Pester is a unit testing framework for Powershell. There are some good tutorials for it on their github page, and a few other places, but I'd like to pull together some of the key motivating use cases I've found and a couple of the gotchas.
And this is the content of a simple unit test file named UtilTest.ps1
This is the contents of a simple utility module named Util.psm1
function Get-Sum([int]$number1, [int]$number2) { $result = $number1 + $number2; write-host "Result is: $($result)"; return $result; }
Import-Module .\Util.psm1 Describe "Util Function Tests" { It "Get-Sum Adds two numbers" { Get-Sum 2 2 | Should be 4; } }
We can run these tests using "Invoke-Pester .\UtilTest.ps1".
And already there's a gotcha here that wasn't obvious to me from the examples online. Let's say I change my function to say "Sum is:" instead of "Result is" and save the file.
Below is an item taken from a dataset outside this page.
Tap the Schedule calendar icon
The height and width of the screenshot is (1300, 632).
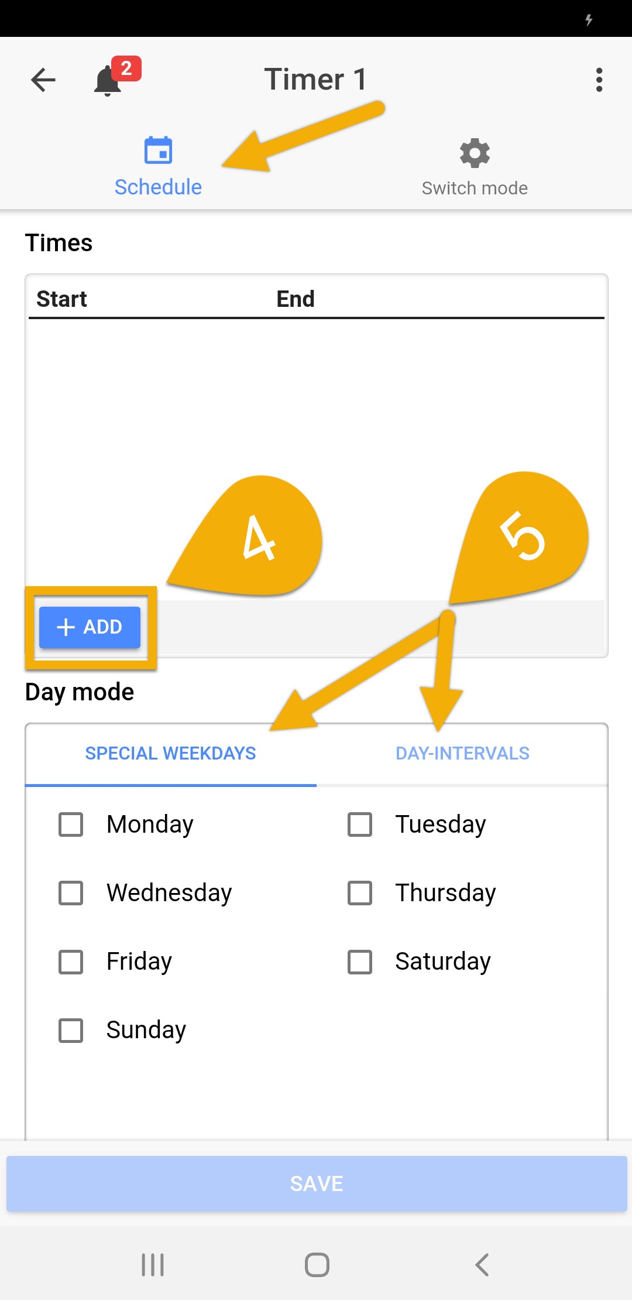click(158, 151)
When I re-run my pester tests I still see "Result is:" printed out.
What's also interesting is that the second run rook 122 ms, while the first took 407 ms.
It turns out both of these changes are results of the same fact - once the module you are testing is loaded into memory it will stay there until you Remove it. That means any changes you make trying to fix your unit tests won't take effect until you've refreshed the module. The fix is simple
Import-Module .\Util.psm1 Describe "Util Function Tests" { It "Get-Sum Adds two numbers" { Get-Sum 2 2 | Should be 4; } } Remove-Module Util;
Removing the module after running your tests makes powershell pull a fresh copy into memory so you can see the changes.
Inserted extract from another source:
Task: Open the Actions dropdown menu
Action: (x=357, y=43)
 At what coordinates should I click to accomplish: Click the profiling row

The next gotcha is using the Mock keyword. Let's say I want to hide the write-host output in my function so it doesn't clutter up my unit tests. The obvious way is to use the "Mock" keyword to create a new version of write-host that doesn't actually write anything. My first attempt looked like this
Import-Module .\Util.psm1 Describe "Util Function Tests" { It "Get-Sum Adds two numbers" { Mock write-host; Get-Sum 2 2 | Should be 4; } } Remove-Module Util;
But I still see the write-host output in my unit test results.
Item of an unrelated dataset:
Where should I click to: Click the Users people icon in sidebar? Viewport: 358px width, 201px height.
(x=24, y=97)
It turns out the reason is that the Mock keyword creates mock objects in the current scope, instead of in scope for the module being tested. There are two ways of fixing this. One is the InModuleScope, or the ModuleName parameter on the Mock object. Here's an example of the first option
Import-Module .\Util.psm1 InModuleScope Util { Describe "Util Function Tests" { It "Get-Sum Adds two numbers" { Mock write-host; Get-Sum 2 2 | Should be 4; } } } Remove-Module Util;
And just like that the output goes away!